Dorothy, with pity on her face, shut the door gently behind her.

The following day was Sunday. That morning, her mother phoned her she was coming down from Waukegan to visit her. Could she take Monday off?

Dorothy said yes, and then, sighing, she called her supervisor. She told him she had all the data she needed for the Paley report and that she would begin typing it out.

Monday night, after seeing her mother off on the train, she decided to pay the Paleys a farewell visit. She could not endure another sleepless night filled with fighting the desire to get out of bed again and again, to scrub herself clean, and the pain of having to face Old Man and the two women in the morning. She felt that if she said goodbye to the Paleys, she could say farewell to those feelings, too, or, at least, time would wash them away more quickly.

The sky had been clear, star-filled, when she left the railroad station. By the time she had reached the dumpheap clouds had swept out from the west, and a blinding rainstorm was deluging the city. Going over the bridge, she saw by the lights of her headlamps that the Kickapoo Creek had become a small river in the two days of heavy rains. Its muddy frothing current roared past the dump and on down to the Illinois River, a half mile away.

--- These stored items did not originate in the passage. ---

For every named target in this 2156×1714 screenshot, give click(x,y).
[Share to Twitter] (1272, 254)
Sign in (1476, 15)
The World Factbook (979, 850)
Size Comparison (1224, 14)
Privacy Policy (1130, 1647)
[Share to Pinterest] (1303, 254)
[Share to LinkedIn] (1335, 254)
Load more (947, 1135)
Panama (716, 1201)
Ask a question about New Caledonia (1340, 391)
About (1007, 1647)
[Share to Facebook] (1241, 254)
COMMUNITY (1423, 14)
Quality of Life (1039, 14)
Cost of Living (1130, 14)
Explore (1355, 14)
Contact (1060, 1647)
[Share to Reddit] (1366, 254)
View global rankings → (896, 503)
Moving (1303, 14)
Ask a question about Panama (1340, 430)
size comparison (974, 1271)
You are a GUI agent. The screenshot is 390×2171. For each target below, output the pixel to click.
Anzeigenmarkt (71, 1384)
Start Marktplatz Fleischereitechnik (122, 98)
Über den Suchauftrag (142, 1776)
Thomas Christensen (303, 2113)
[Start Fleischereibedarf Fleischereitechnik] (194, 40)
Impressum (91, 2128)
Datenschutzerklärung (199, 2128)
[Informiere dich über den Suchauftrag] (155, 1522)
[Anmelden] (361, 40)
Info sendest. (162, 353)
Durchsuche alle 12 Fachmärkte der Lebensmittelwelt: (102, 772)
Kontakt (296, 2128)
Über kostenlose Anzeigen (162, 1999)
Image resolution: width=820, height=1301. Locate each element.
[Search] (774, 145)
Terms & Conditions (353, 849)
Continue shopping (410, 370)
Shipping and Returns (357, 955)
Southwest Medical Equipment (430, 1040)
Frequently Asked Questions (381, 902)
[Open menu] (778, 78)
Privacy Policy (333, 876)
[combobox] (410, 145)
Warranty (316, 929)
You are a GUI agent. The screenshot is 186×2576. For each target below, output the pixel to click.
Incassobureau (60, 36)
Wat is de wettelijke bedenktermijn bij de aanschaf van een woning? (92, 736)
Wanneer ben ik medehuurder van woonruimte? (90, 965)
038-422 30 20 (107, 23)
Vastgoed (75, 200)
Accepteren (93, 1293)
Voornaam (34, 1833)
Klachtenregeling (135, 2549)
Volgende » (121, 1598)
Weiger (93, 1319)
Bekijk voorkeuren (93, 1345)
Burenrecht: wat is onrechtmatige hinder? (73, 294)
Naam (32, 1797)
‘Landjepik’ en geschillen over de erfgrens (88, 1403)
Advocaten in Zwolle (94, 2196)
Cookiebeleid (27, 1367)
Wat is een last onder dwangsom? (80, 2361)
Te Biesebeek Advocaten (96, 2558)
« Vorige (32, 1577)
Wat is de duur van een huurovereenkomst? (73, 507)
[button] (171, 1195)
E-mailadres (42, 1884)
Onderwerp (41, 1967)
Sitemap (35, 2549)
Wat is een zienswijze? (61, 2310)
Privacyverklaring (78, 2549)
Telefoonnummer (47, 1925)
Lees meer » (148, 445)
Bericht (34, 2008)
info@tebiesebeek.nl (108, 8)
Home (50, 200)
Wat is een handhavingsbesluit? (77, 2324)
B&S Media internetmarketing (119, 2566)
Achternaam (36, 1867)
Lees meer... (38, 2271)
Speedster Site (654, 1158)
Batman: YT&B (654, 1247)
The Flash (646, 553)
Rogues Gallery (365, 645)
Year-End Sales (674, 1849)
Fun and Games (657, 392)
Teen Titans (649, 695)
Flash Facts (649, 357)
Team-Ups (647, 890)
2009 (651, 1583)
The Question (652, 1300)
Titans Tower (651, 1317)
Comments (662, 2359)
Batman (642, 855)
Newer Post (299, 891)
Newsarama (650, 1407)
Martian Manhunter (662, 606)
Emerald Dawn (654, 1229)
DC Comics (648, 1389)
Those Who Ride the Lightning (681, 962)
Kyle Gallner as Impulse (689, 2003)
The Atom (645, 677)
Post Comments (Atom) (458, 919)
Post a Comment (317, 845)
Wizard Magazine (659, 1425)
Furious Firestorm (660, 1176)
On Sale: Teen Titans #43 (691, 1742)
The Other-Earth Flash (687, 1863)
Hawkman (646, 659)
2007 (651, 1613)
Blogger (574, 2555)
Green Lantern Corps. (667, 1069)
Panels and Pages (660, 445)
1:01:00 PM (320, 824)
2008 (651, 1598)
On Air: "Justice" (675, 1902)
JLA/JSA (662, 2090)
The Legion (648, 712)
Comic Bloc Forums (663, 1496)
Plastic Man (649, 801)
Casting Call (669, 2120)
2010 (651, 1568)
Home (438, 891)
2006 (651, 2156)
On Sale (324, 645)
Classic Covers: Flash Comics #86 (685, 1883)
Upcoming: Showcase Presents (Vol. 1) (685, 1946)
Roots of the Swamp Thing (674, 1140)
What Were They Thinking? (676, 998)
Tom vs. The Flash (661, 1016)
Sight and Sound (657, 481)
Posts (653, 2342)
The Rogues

So high had it risen that the waters lapped at the doorsteps of the shanties. The trucks and jalopies parked outside them were piled high with household goods, and their owners were ready to move at a minutes notice.

Dorothy parked her car a little off the road, because she did not want to get it stuck in the mire. By the time she had walked to the Paley shanty, she was in stinking mud up to her calves, and night had fallen. In the light streaming from a window stood Fordiana, which Old Man had apparently succeeded in getting started. Unlike the other vehicles, it was not loaded.